TASK MATERIAL =>

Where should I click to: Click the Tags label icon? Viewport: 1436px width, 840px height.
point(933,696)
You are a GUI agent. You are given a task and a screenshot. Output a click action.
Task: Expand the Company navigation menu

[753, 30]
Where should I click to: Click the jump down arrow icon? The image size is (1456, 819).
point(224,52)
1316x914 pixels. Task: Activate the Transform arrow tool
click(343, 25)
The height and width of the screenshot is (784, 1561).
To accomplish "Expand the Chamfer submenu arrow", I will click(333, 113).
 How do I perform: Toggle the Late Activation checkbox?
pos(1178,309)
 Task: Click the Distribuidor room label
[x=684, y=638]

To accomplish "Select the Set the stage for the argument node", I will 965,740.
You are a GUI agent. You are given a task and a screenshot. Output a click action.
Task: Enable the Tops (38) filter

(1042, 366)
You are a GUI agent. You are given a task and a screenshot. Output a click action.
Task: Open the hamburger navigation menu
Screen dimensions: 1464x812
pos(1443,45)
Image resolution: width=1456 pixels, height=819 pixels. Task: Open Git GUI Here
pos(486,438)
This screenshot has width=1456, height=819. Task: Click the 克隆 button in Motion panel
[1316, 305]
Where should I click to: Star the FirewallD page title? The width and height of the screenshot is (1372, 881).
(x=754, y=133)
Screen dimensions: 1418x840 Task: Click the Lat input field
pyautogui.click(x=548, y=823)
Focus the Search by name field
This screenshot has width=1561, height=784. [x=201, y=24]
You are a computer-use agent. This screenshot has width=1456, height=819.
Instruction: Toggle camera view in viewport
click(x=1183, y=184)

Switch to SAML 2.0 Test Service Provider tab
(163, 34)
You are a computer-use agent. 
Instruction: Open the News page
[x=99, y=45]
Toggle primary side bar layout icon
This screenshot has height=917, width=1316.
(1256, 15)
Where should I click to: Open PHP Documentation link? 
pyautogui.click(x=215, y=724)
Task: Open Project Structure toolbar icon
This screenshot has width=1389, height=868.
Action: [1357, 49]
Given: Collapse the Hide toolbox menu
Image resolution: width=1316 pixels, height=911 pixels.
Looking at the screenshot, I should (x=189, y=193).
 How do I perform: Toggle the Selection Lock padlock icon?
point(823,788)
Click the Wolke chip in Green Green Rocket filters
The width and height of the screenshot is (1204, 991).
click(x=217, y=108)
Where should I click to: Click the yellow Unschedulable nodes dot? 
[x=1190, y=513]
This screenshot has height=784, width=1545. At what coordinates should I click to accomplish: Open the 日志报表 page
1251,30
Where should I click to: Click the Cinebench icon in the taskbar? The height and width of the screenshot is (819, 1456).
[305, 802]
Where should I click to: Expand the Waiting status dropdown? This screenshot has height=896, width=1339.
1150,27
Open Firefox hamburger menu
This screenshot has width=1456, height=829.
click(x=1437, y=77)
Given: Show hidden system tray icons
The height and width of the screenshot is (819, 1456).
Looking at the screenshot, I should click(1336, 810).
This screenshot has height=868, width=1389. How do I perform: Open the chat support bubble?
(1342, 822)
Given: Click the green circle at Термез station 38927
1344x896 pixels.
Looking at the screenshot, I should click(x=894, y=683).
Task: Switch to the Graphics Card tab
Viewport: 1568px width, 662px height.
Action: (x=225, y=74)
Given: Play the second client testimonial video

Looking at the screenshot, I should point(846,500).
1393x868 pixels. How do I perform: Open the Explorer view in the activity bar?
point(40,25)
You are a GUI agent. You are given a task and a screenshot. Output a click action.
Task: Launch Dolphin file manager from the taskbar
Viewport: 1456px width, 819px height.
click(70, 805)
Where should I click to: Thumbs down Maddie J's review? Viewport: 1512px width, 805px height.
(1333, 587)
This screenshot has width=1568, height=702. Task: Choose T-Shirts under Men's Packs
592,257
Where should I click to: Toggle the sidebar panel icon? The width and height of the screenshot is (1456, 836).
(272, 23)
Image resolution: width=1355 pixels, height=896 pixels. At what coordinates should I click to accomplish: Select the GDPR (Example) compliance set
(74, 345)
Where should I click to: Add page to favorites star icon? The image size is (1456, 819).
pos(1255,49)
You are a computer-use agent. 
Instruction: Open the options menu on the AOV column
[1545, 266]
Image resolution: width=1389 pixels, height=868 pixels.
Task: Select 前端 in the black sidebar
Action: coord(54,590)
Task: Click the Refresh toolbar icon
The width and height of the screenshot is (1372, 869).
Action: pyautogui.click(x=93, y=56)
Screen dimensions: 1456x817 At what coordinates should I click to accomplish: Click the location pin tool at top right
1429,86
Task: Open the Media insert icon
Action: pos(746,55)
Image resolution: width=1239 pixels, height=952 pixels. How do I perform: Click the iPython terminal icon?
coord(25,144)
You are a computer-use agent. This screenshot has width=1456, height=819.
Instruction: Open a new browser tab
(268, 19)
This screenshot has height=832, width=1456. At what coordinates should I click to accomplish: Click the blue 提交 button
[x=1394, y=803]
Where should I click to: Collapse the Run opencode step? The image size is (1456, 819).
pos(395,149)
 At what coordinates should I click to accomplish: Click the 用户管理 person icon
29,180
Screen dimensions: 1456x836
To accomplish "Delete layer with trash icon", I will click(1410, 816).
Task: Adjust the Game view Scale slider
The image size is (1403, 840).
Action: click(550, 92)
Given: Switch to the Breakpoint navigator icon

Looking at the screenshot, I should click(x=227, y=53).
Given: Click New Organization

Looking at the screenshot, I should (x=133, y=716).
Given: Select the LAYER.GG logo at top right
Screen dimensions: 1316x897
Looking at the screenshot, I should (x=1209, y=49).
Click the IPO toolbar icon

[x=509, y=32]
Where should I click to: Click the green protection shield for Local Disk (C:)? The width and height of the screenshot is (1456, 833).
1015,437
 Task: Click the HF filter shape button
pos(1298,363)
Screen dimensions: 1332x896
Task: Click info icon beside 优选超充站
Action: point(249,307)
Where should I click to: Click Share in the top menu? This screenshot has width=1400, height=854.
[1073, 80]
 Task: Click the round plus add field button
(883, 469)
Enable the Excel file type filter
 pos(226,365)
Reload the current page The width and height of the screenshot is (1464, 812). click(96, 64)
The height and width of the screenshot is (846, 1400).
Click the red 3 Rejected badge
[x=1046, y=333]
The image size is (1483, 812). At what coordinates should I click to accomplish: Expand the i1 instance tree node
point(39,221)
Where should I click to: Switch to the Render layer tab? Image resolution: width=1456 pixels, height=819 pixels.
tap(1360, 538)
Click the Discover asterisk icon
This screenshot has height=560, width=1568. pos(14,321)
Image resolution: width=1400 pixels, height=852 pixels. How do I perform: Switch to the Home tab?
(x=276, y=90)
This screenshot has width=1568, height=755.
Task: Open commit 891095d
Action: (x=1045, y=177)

REQUIRED WORK => Gather all lines of the records that include the word "will".

EXERCISE SOLUTION =>
To accomplish "Expand the Chamfer submenu arrow", I will click(333, 113).
To accomplish "Select the Set the stage for the argument node", I will 965,740.
To accomplish "Delete layer with trash icon", I will click(1410, 816).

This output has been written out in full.